> Task details
For each record, copy the text exactly and omit any picture it holds.

[Items listed in a dataset]
--- --- ---
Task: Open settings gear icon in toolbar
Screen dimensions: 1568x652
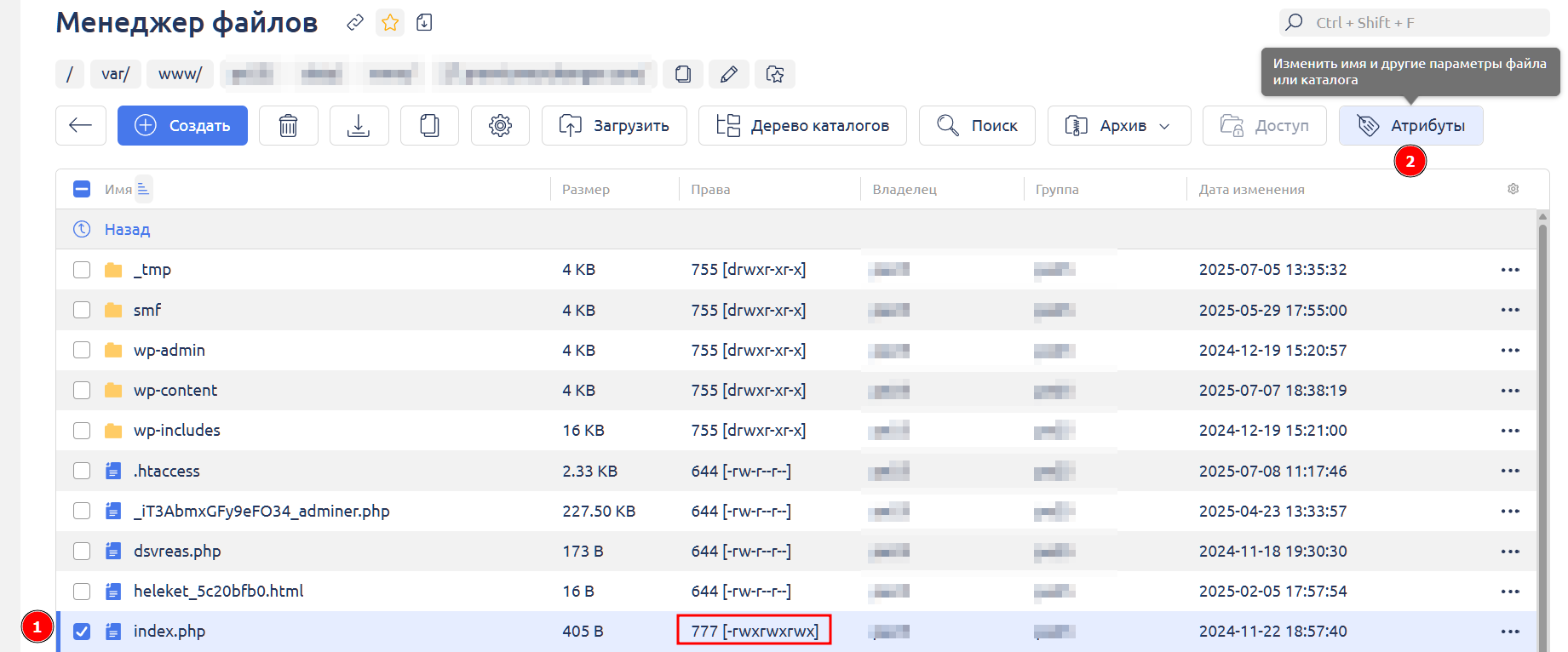Action: point(500,126)
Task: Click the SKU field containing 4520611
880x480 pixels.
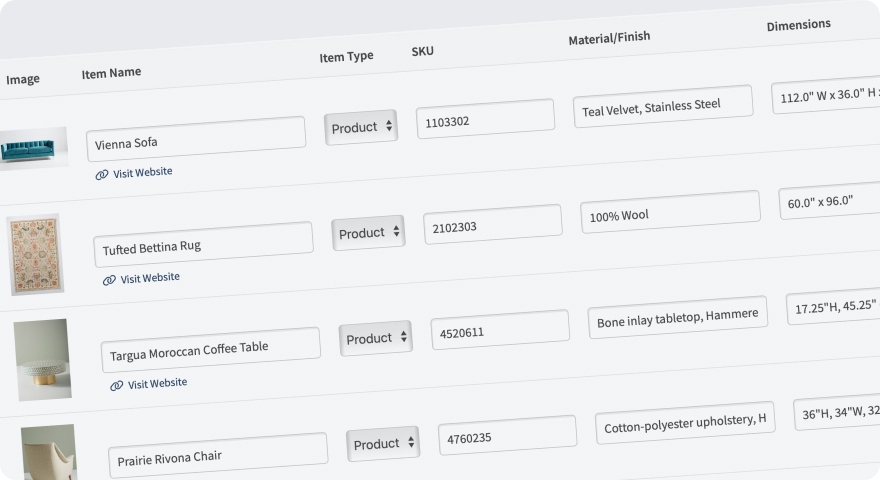Action: [x=499, y=330]
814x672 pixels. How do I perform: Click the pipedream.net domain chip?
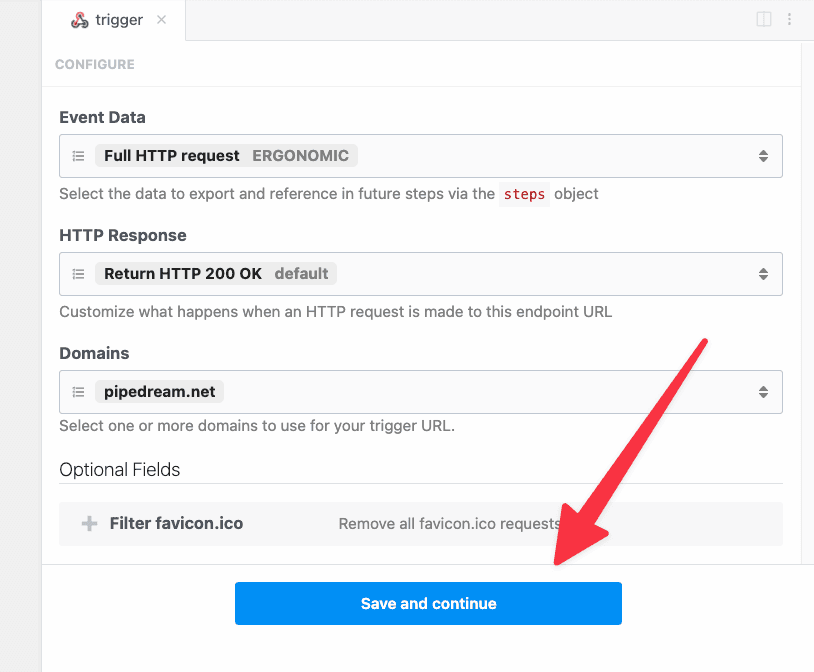pos(159,392)
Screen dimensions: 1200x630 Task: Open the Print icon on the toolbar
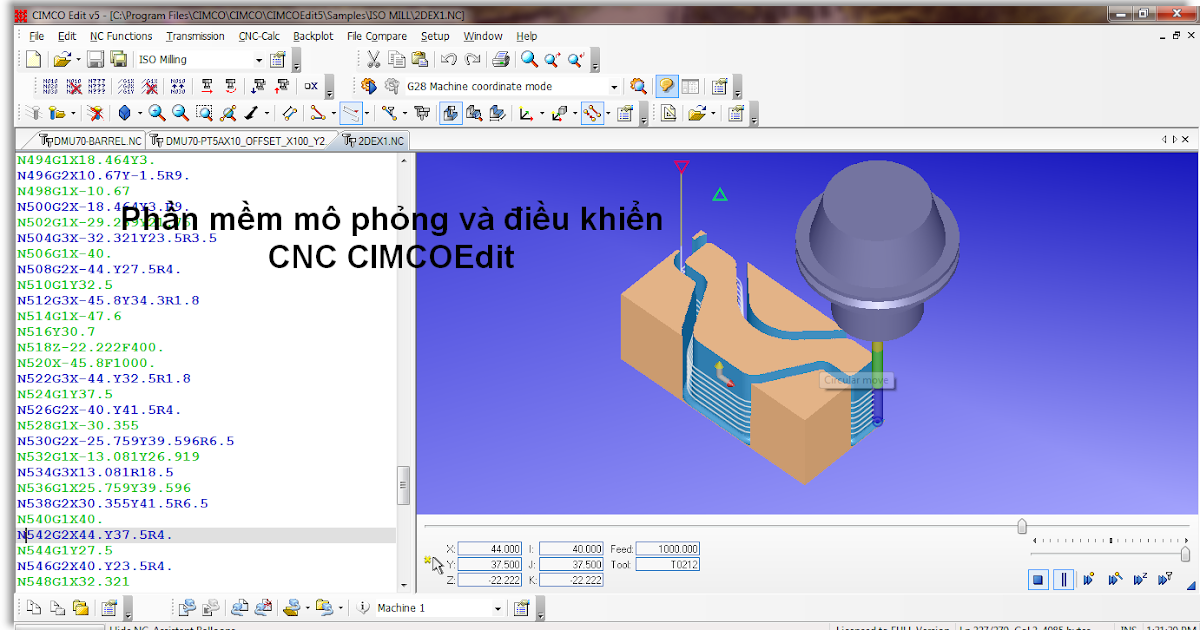500,58
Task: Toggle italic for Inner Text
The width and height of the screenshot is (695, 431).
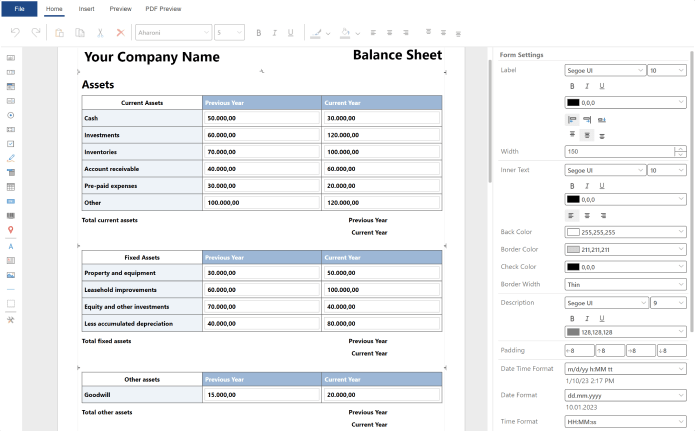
--- --- ---
> Worked solution
Task: Open settings gear icon in toolbar
Screen dimensions: 1568x652
Action: point(500,126)
Task: Click the SKU field containing 4520611
880x480 pixels.
Action: [x=499, y=330]
814x672 pixels. How do I perform: Click the pipedream.net domain chip?
pos(159,392)
Screen dimensions: 1200x630 Task: Open the Print icon on the toolbar
500,58
Task: Toggle italic for Inner Text
The width and height of the screenshot is (695, 431).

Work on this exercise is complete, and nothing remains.